• DATA SUPPLIED
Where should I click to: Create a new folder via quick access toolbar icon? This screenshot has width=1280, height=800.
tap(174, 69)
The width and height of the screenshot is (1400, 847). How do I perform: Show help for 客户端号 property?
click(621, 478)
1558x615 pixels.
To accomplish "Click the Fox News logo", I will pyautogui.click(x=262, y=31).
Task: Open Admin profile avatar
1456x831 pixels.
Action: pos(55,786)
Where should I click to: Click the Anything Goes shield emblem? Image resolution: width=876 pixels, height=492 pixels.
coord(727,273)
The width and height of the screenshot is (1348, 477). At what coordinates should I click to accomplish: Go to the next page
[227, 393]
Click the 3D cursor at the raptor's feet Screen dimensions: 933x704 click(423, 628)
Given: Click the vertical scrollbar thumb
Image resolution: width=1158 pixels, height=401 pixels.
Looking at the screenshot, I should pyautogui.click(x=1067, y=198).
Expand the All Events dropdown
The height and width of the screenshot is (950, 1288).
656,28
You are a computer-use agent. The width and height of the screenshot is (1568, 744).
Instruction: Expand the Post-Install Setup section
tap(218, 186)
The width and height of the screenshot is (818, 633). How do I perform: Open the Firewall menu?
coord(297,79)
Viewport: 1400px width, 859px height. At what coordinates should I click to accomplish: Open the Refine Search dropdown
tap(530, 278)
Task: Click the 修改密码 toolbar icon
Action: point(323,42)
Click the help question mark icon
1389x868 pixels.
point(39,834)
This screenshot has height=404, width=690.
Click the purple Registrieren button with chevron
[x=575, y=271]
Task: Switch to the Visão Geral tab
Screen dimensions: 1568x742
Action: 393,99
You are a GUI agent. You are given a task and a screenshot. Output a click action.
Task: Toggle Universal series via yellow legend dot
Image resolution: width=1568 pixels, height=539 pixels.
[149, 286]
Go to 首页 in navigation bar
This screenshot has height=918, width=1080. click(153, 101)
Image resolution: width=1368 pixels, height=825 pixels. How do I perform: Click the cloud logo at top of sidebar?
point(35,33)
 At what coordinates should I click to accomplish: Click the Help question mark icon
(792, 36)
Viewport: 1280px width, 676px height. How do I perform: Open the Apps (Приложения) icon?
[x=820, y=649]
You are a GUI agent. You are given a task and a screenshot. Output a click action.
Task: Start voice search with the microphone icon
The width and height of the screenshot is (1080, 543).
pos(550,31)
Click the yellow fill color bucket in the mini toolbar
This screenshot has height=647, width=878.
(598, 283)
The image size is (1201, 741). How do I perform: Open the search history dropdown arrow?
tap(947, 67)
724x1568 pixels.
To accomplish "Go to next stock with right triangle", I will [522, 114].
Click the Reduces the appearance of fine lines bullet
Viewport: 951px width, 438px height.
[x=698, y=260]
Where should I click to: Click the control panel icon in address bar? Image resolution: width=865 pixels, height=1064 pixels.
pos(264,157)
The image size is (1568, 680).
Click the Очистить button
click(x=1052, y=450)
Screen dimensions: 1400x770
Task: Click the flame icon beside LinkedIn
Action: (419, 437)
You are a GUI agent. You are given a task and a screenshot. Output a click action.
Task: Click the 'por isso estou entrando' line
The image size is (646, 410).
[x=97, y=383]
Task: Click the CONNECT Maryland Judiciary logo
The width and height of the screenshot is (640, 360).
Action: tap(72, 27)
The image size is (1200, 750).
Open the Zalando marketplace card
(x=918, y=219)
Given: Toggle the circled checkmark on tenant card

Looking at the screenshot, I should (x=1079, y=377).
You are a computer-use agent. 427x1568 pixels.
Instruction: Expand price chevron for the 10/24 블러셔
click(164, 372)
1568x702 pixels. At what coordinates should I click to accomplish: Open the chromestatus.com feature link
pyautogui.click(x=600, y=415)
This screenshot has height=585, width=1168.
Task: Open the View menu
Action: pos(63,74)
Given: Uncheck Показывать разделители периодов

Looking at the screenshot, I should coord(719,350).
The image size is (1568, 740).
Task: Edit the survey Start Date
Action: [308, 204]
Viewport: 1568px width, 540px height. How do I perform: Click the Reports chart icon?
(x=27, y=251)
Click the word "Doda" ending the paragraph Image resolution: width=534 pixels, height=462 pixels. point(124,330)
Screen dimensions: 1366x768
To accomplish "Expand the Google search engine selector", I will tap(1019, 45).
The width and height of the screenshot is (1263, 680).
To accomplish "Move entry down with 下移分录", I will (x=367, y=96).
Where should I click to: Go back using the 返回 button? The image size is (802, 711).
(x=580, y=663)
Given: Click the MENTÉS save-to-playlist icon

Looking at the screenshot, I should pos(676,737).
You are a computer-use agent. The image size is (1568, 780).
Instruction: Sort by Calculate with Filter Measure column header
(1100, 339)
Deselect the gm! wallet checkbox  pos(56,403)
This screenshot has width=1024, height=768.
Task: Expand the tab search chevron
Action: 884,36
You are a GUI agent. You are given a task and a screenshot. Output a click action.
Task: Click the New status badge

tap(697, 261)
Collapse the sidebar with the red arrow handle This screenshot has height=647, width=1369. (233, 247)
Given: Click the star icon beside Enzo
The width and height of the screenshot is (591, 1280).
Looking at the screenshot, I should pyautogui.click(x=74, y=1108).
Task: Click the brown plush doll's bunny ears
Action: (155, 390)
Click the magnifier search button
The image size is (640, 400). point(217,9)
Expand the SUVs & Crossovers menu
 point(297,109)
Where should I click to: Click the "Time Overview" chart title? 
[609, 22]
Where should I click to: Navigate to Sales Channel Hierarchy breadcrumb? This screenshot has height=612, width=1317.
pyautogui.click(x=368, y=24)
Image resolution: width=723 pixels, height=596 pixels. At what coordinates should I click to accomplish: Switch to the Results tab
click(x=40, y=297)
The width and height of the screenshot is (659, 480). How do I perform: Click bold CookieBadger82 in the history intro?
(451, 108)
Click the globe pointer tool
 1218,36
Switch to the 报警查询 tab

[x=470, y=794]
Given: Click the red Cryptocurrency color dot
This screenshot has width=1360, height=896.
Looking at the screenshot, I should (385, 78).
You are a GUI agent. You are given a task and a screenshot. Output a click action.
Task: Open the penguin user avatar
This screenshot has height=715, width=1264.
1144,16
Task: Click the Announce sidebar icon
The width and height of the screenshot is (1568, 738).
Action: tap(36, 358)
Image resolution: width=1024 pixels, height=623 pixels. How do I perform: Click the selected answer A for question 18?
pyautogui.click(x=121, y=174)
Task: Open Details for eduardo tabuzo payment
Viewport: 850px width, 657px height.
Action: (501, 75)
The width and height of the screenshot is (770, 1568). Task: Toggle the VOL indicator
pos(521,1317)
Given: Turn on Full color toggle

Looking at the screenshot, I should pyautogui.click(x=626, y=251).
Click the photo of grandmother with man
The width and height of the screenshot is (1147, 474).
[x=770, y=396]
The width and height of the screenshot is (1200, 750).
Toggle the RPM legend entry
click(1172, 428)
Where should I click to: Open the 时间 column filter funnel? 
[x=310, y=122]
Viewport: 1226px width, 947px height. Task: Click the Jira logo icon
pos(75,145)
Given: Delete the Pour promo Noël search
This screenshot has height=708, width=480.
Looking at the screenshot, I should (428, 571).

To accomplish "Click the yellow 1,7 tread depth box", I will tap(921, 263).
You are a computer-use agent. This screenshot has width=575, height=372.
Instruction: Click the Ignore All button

• TASK REQUIREMENTS
The exercise is to copy out every line above that has the word "avatar" in it.

• EXERCISE SOLUTION
Task: Open Admin profile avatar
Task: Open the penguin user avatar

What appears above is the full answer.